A food truck vendor that Healthy Memphis contracted for an 800-person 2012 holiday party it arranged on behalf of Leadership Memphis ended up modifying his recipes after Healthy Memphis' dietitians revealed the caloric and nutritional values of what he was serving.

"We're trying to establish a practice," says Connie Binkowitz, Healthy Memphis' manager of equity and neighborhood transformation. "It's to jar people enough for them to begin to think, 'Oh, I didn't even know that' and, from there, to make adjustments."

In addition to those vendors, Frazier and Binkowitz cite the activities of such grass-roots players as retired corporate cost-accountant Adonna Collins, 77, a full-time volunteer who donates time to, among others, Healthy Memphis.

For a nonrelated charity fundraiser this Christmas, Collins is replacing the refined sugar and some of the water in her tried-and-true recipe for strawberry cake with frozen strawberries sweetened artificially and selling that version. She once enlisted fellow shoppers' help in a successful yearlong bid to get the Kroger store where she has been shopping since 1961 to re-stock its shelves with fruit canned in natural juices instead of high-fructose corn syrup.

She has dropped 40 pounds from a 5-foot-3-inch frame that carried 238.6 pounds at its peak. Her goal? "Skinny," she says, then guffaws. "Or, really, 130 pounds, which, on me, really isn't skinny. ... Mainly, I'm determined to feel good -- and even now, I tend to feel good -- and to share what I've learned about the glycemic index and so on."

Broadly speaking, that's an apt communal approach, says the Rev. Dr. Scott Morris, the physician-founder of Church Health Center Wellness, which operates pay-what-you-reasonably-can medical clinics for the uninsured and working poor and similarly priced memberships to its two-story, state-of-the-art gym, 10 minutes' drive from downtown Memphis.

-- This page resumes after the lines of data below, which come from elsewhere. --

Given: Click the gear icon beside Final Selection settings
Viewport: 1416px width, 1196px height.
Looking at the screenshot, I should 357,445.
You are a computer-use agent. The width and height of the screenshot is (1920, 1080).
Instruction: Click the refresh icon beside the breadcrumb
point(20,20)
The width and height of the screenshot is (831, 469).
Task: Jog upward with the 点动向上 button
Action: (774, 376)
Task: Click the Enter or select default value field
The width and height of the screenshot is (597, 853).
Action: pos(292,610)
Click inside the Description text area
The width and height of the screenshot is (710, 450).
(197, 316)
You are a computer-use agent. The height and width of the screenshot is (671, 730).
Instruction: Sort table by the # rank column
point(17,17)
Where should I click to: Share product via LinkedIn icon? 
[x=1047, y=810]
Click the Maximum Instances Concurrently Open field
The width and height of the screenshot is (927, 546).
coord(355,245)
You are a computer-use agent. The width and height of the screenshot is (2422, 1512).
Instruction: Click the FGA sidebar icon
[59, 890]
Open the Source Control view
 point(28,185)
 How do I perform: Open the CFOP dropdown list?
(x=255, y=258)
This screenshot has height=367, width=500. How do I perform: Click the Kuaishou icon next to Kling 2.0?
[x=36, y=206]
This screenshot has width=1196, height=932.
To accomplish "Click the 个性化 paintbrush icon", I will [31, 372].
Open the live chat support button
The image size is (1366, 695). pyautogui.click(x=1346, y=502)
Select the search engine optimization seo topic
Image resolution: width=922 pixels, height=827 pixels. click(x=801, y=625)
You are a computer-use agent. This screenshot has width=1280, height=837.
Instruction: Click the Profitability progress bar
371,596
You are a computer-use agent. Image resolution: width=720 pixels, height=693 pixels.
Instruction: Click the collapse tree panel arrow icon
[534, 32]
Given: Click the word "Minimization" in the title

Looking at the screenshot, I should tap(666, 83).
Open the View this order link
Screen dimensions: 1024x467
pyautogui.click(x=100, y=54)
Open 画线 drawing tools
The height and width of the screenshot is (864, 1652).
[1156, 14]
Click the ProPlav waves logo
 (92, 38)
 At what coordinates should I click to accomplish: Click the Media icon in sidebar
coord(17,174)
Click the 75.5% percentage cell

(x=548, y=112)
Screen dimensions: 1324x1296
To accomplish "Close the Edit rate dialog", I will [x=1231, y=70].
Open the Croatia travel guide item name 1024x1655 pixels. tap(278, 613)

Every member gets a monthly consultation with a trainer and nutritionist at Church Health, where blood pressure gauges are on the gym floor. Center staffers run the tests and keep files of members' fitness trajectories.

"We expect the people to work this program," says Morris, a family practitioner and pastor of Memphis' St. John's United Methodist Church. "This is not a place to come and get on the treadmill with your headphones on. There are probably 10 people here at this very moment who weigh 300 pounds. ... We also probably have more success stories than I can count."

Church Health has a mind-body-spirit ethos, says Morris, the doctor who diagnosed Henley's diabetes. It considers the everyday financial, social and cultural concerns that can and sometimes do factor into obesity.

Collectively, the Henley clan has dropped 97 pounds thus far. (Henley's youngest daughter, a college freshman, leads the pack, shedding 50 pounds. At 5 feet 8 inches tall, she used to weigh 230 pounds.)

"The data shows that Memphis is one of the most obese cities in the nation. When I look around, I see that. I saw it on myself," Henley says.

"Even now, I'm still overweight and I'm still working at this. ... We saw what could happen within our own family, then we took it to our church, to other churches. The Bible says 'People perish for lack of knowledge.' Sometimes we're just ignorant to things. ... That ignorance is part of what we're trying to change."